(Exercise aim): From the line containing "Save page to Pocket" through the last line, print the records exactly and nothing else.

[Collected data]
========================
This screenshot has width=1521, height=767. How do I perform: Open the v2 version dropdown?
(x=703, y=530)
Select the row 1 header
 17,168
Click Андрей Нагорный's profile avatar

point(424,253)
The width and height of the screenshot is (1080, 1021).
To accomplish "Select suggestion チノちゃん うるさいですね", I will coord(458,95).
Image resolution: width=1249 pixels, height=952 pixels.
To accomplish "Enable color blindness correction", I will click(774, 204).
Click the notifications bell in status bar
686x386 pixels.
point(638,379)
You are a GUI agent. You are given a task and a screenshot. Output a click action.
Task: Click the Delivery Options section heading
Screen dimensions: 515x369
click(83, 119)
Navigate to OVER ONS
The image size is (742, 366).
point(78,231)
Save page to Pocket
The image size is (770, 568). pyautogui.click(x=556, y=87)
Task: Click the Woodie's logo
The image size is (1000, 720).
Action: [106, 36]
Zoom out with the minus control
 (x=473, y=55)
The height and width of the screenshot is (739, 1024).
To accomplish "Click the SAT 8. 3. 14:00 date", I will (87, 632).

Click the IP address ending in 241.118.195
========================
(Exercise response):
Save page to Pocket
The image size is (770, 568). pyautogui.click(x=556, y=87)
Task: Click the Woodie's logo
The image size is (1000, 720).
Action: [106, 36]
Zoom out with the minus control
 (x=473, y=55)
The height and width of the screenshot is (739, 1024).
To accomplish "Click the SAT 8. 3. 14:00 date", I will (87, 632).

Click the IP address ending in 241.118.195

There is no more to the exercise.